Posted By Steve Harney On March 2, 2010 @ 6:00 am In Walking Away | 11 Comments
Yesterday I posted on the latest Negative Equity Report from First American Core Logic. In that post, I quoted the report as saying that one of the ramifications of negative equity is that it is:
a major factor in changing homeowners’ default behavior.
That change in behavior could take on many different forms. One of the most alarming is the concept of ‘walking away’. By that I mean the borrower just decides to no longer make mortgage payments whether they have the financial where-with-all to pay or not. We have posted on this before.
In those posts, we followed the evolution of the concept from its beginnings in the blog-o-sphere, to the creation of a web site (www.YouWalkAway.com), to the main street media covering the issue. We then reported on how a law professor at the University of Arizona wrote a paper supporting the idea.
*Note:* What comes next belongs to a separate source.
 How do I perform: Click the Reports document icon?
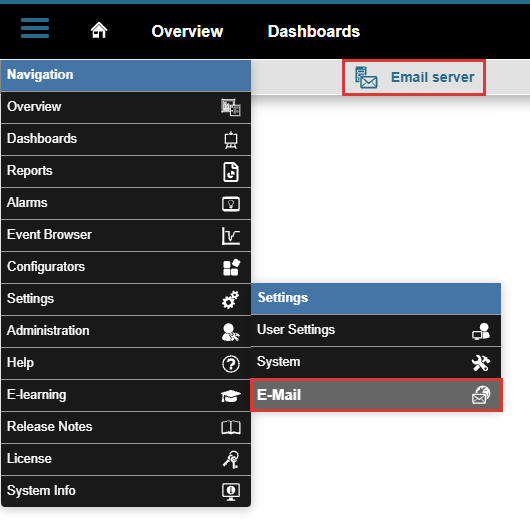(231, 172)
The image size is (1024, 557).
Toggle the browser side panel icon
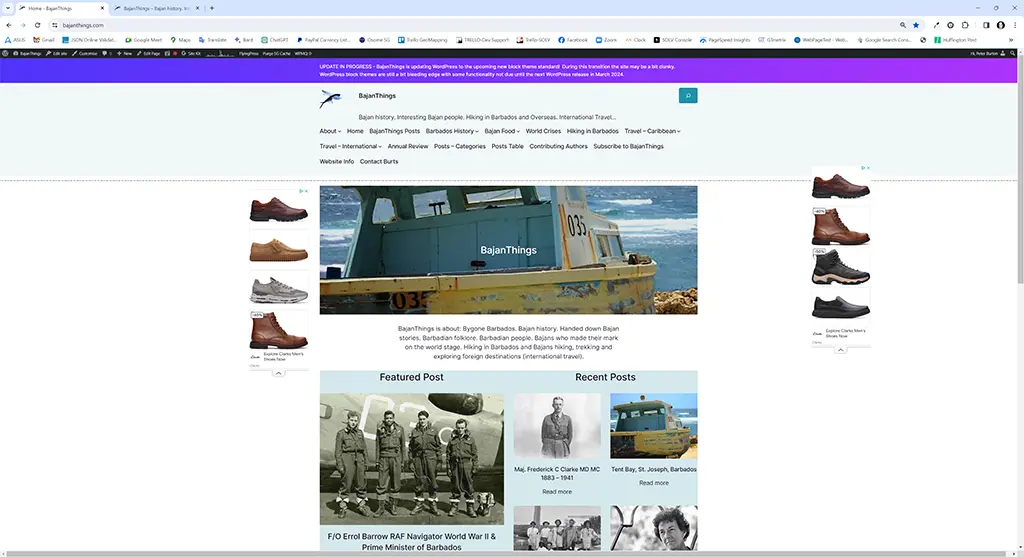tap(986, 25)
Then something strange happened. Main stream media started to not just report on the concept but instead actually started to support a person’s right to walk away from their mortgage obligation. The New York Times in an article in January said:
“Mortgage holders do sign a promissory note, which is a promise to pay. But the contract explicitly details the penalty for nonpayment — surrender of the property…The borrower isn’t escaping the consequences; he is suffering them.”
A few days later, in their blog, The New York Times went further by giving step-by-step directions on how to walk away.
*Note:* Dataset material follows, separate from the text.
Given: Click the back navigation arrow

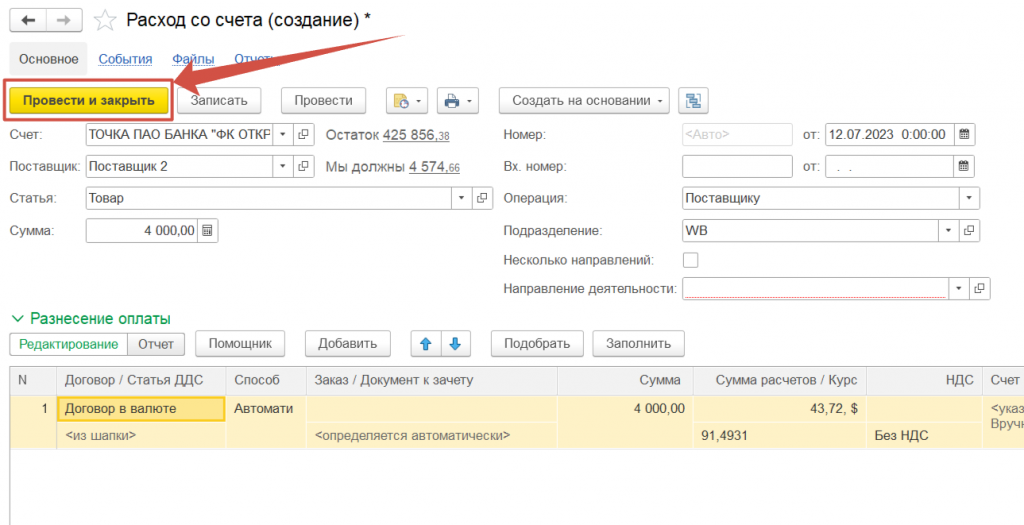Looking at the screenshot, I should (28, 20).
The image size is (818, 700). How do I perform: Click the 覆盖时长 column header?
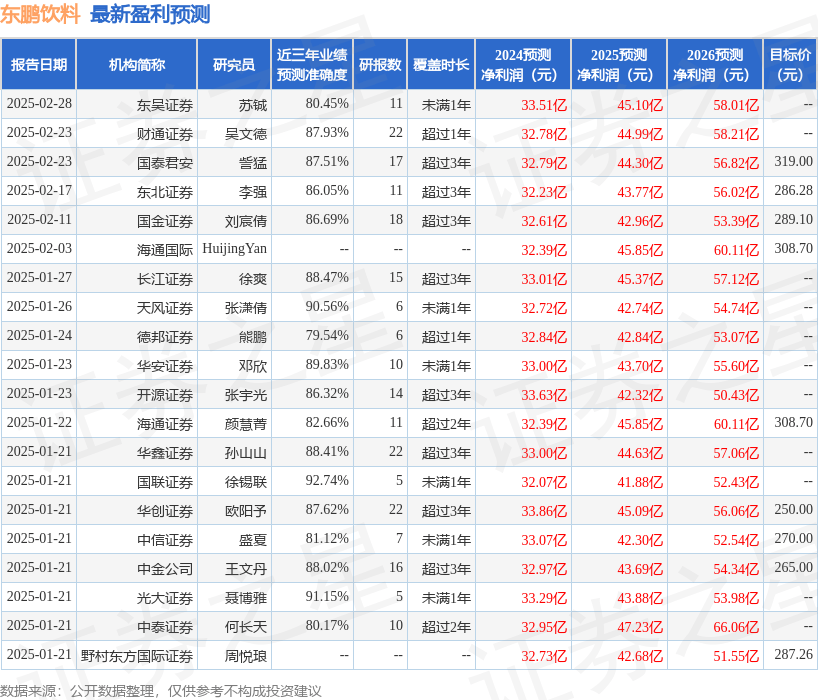(441, 62)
That brings us to last week. Brett Arends of The Wall Street Journal wrote in Market Watch, which is part of WSJ’s digital network, an article suggesting you may be stupid for not walking away. Here are a few excerpts from that article:
Millions of Americans are now deeply underwater on their mortgage. If you’re among them, you need to stop living in a dream world and give serious thought to walking away from the debt…No, you shouldn’t feel bad about it, and you shouldn’t feel guilty.
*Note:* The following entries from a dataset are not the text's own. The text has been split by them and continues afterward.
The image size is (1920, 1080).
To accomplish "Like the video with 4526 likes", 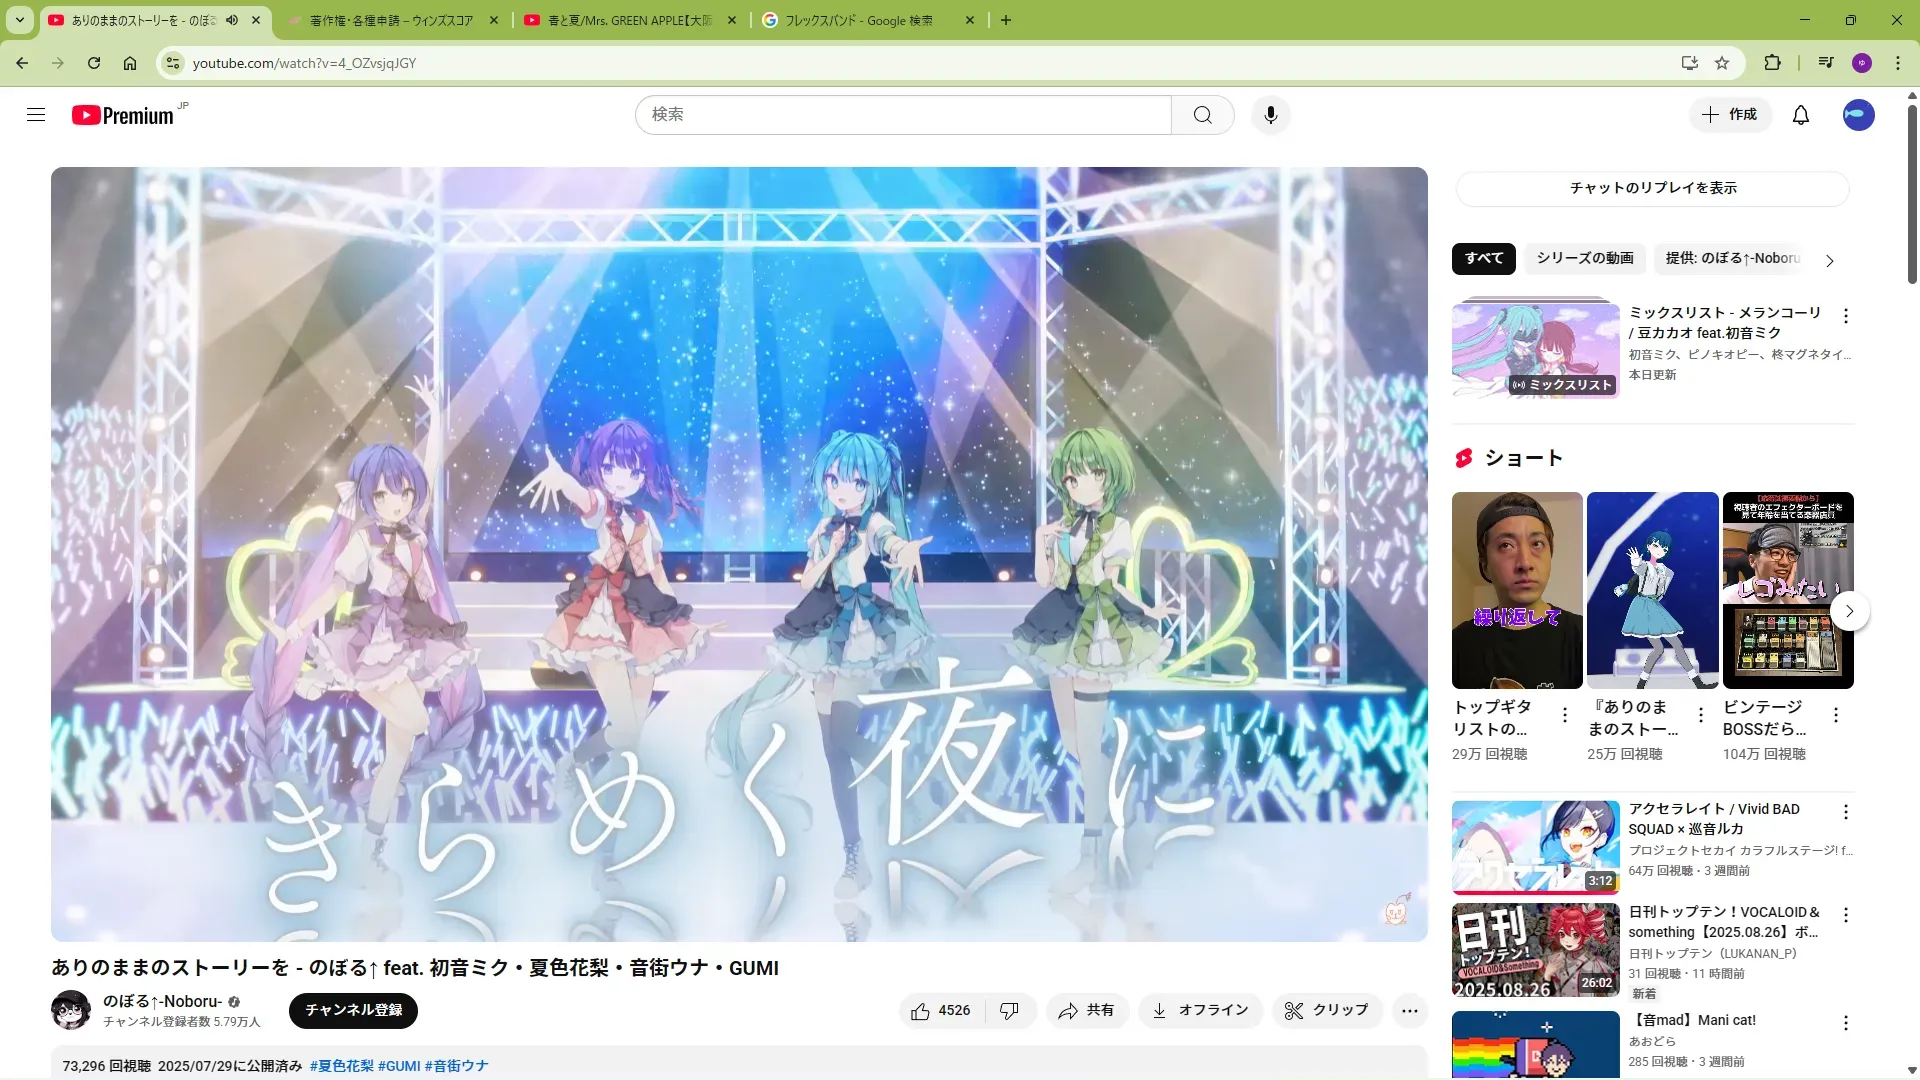I will pyautogui.click(x=941, y=1010).
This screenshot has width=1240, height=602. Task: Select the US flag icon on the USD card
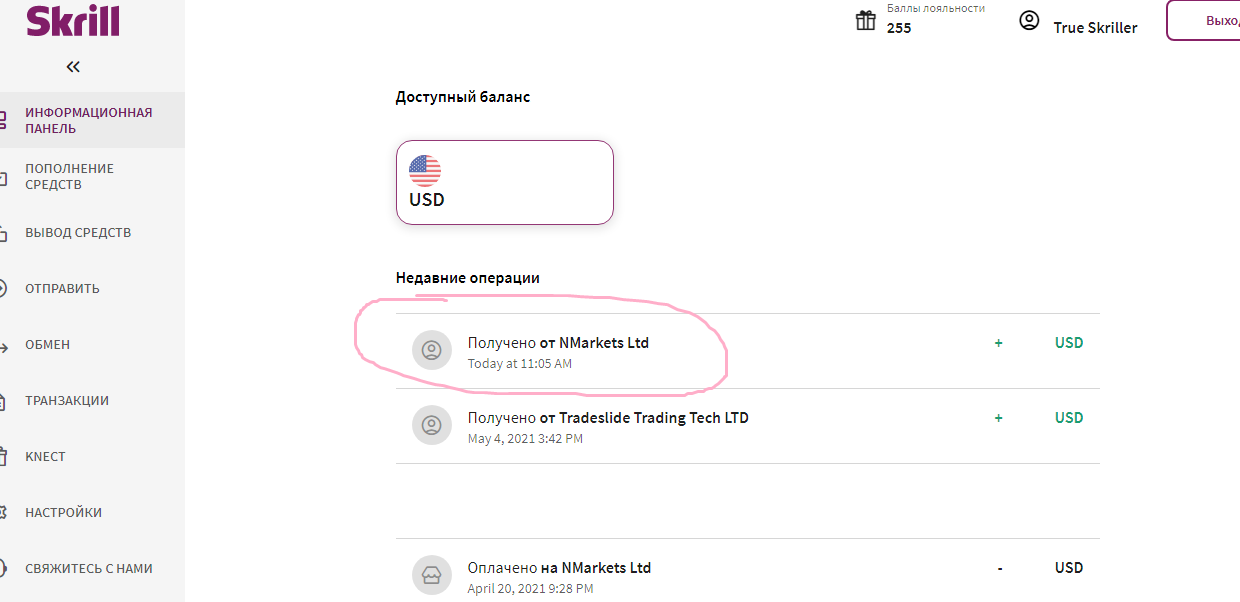click(425, 171)
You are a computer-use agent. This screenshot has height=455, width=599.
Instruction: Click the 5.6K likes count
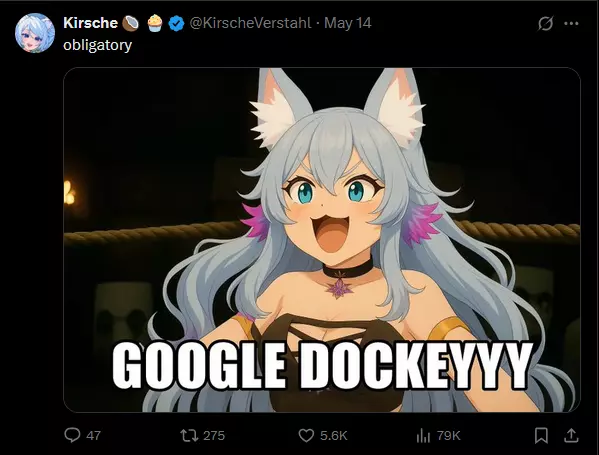pos(333,436)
Stop trying to chase your lost equity. That money is gone. Don’t think like the gambler who blows more and more cash trying to win back his losses. That’s how a lot of people turn a small loss into a big one.
If you are reluctant to give up on “your” home, realize that it isn’t “yours.” If you are in negative equity, it’s the bank’s home. You’re just renting it. And right now you may be paying way above market rates. You need to be ruthless about your cash flow.
Still, when it comes to the idea of walking away from debts, many people are held back by a sense of morality. They feel it’s wrong to abandon their obligations. They don’t want to be a deadbeat. Your instincts, while honorable, are leading you astray. The economy is fundamentally amoral.
Whether we like it or not, walking away from debts is as American as apple pie.
Wow! The Wall Street Journal is telling people to walk away. I’m not here to say that advice is correct or incorrect. I’m just shocked they are saying it.
If you are hoping that the housing market will recover soon, read the following thoughts from Professor Robert Shiller, founder of the Case Shiller Index and one of the leading experts on housing in this country:
“The market has shown a lot of momentum,” Mr. Shiller said. “What trend are we seeing now? It’s very ambiguous.” Mr. Shiller said that one of his greatest worries about the housing market are so-called strategic defaults, where borrowers who owe more than their homes are worth and can afford their monthly payments choose to default anyway.
Where did I read Mr. Shiller’s remarks? The Wall Street Journal. Two days before the Brent Arends article.